Karlis Bergs — Director

Karlis Bergs is a Latvian born filmmaker based in Los Angeles, CA. He received an MFA in Photography & Media at California Institute of the Arts in 2020. Bergs is a recipient of the prestigious Allan Sekula Social Documentary grant in 2020. Previously, he spent a year studying at The School of Art Institute of Chicago, then transferred to Brighton University in the UK for his BFA. In his work, Karlis is focused on understanding small communities, including subjects ranging from a small fisherman village in Latvia to California’s Central Valley beekeepers. These communities are often surrounded by notions of change, including changes in lifestyle or, more often than not, climate change. Bergs works to shed light on issues and subjects that may seem insignificant at first but, after further contemplation, are clearly crucial. In his recent short film, The Threshold, Bergs documents the almond pollination season in California and the often invisible labor of those who keep bees alive.

Jackii Chun — Producer

Jackii Chun was born in Seoul, South Korea and raised up and down the Pacific Coast. After obtaining her BA in Film Studies and Asian American Studies at UC Davis in 2010, she moved to the Bay Area and started cooking for Namu Gaji, a New Korean American restaurant located in the Mission District of San Francisco. She has always been involved in political activism, fundraising for civil rights attorney Dan Siegel’s run for Oakland mayor with the late Tom Hayden and former Congressman and two-time presidential candidate, Dennis Kucinich. In 2015, Jackii decided to pack her knives and refocus on her first passion in life: filmmaking. She recently obtained an MFA in Film/Video at CalArts (2019) and has since cast and produced several projects including Hoosier, which premiered at NewFest, and music videos for The Dodos and The Dirty Knobs. Her film, Space Ètude, No. 1, was an Official Selection of the Blow-Up International Arthouse Filmfest Chicago in 2019. Currently, she is directing Brainwashed, a feature documentary. Executive Produced by Tim Disney, Brainwashed follows radical feminist filmmaker Nina Menkes as she presents her acclaimed talk, “Sex & Power: The Visual Language of Oppression”, to show how the visual grammar of cinema contributes to conditions that create discriminatory hiring practice, pay inequity, and the pervasive environment of sexual harassment and assault that characterize the film industry and our culture at large.

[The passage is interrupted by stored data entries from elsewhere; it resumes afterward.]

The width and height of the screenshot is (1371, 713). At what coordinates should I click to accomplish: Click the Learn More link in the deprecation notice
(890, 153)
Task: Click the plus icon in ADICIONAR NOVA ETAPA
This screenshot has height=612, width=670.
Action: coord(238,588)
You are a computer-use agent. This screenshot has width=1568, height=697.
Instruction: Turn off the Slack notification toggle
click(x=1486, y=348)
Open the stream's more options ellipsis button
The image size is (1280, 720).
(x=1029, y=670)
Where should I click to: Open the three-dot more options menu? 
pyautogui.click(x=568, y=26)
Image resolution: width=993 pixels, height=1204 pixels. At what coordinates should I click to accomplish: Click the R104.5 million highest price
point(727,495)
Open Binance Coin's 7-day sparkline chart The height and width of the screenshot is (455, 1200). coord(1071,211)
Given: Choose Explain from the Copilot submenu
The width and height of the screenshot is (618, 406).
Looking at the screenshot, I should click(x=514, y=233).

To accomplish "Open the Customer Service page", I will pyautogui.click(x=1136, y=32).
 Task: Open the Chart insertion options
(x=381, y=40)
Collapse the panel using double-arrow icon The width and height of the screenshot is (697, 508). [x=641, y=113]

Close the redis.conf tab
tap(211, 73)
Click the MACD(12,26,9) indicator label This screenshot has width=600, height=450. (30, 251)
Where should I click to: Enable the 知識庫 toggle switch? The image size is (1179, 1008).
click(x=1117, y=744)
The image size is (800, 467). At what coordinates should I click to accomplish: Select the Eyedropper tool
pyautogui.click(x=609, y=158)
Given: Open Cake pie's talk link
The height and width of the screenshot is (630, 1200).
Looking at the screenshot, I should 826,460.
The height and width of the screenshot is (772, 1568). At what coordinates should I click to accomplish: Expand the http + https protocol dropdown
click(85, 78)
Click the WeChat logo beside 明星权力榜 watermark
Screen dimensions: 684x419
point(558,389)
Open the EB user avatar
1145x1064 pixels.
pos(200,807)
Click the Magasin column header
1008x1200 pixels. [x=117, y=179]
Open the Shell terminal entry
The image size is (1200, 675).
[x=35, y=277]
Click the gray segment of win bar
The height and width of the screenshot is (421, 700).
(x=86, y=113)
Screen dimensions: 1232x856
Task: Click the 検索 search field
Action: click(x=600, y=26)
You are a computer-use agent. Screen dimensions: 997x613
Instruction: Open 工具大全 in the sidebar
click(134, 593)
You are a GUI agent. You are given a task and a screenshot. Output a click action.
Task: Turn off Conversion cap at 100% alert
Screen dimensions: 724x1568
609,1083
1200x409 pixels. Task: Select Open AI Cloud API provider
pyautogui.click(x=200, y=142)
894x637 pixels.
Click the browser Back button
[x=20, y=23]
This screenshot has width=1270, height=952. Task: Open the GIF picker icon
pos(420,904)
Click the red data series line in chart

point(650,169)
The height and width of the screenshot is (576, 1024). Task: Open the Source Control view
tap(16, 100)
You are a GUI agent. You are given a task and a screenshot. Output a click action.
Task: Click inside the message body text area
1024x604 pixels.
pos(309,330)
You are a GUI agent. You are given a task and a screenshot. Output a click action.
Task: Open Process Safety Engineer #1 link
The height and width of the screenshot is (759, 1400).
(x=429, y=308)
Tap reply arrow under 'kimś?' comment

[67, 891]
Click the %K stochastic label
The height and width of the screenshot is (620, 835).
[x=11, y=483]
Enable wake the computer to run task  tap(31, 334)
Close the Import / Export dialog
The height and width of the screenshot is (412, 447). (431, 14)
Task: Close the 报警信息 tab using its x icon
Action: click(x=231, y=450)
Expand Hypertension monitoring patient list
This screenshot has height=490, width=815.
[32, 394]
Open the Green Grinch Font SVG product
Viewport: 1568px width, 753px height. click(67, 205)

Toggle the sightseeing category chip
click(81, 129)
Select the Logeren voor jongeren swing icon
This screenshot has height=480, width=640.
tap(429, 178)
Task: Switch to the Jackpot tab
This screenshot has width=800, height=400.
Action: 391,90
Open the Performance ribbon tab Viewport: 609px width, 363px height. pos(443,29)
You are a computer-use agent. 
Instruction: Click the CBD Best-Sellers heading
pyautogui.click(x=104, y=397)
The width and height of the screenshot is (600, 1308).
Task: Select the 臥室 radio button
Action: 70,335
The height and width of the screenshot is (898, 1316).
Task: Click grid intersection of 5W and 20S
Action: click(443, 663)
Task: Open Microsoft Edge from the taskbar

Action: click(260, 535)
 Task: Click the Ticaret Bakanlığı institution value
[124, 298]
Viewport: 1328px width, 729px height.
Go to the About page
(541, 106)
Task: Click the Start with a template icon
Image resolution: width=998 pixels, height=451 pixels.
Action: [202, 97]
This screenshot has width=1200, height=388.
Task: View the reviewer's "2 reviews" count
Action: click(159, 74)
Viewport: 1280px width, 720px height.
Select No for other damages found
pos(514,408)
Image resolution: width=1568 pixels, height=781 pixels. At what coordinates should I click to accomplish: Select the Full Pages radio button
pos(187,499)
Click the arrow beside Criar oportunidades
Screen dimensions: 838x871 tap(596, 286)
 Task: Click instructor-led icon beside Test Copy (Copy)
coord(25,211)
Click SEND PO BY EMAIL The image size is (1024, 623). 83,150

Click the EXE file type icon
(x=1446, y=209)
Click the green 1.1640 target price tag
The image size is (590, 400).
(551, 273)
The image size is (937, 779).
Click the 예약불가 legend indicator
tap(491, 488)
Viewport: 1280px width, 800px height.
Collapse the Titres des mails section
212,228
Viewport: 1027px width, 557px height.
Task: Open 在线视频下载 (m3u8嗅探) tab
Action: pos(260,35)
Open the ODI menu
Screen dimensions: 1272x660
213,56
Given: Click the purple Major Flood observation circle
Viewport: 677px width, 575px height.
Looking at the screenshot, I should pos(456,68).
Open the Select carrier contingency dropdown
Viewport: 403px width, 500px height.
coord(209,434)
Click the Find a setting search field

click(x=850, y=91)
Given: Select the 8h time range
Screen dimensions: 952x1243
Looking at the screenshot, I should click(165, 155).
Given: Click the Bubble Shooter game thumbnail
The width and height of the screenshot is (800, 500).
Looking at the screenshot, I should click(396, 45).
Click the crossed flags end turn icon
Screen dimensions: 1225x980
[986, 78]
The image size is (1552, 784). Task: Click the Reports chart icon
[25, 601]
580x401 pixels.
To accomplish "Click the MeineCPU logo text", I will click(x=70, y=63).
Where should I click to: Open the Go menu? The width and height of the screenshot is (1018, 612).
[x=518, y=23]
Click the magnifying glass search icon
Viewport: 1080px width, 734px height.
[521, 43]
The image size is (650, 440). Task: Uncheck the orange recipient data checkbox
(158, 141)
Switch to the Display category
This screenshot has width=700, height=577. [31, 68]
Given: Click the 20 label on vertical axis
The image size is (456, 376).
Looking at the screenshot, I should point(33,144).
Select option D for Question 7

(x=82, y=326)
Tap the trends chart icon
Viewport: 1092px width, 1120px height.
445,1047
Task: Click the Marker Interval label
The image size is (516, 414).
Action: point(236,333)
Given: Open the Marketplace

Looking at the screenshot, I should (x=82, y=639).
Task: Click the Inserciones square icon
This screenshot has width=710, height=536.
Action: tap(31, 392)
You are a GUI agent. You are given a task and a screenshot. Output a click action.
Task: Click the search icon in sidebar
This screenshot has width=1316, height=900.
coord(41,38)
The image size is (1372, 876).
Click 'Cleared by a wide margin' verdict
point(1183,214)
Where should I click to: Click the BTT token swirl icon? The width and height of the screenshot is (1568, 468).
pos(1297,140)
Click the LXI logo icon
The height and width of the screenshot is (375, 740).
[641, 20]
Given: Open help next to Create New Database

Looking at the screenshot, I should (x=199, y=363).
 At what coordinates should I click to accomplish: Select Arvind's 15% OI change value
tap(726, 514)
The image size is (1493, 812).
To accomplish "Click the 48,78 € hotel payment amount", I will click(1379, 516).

Alexey Kurbatov — Cinematographer

Alexey Kurbatov was born in Vologda, Russia in 1986. He studied Computer Science in Vologda State Technical University and Documentary Photography in St. Petersburg and Danish School of Media and Journalism. In 2014 he was accepted to the Moscow School of New Cinema to study Cinematography. In December 2019, Alex received the Eurimages Lab Project Award from the Les Arcs Film Festival for his work in Figures in the Urban Landscape, directed by his creative partner and wife, Ekaterina Selenkina.

Alex worked on Weeping Rocks for almost a year. Tragically in January 2020, Alex passed away. This film would not have been what it is without him. Alex’s energy, positivity, and curiosity was the driving force behind our shoots.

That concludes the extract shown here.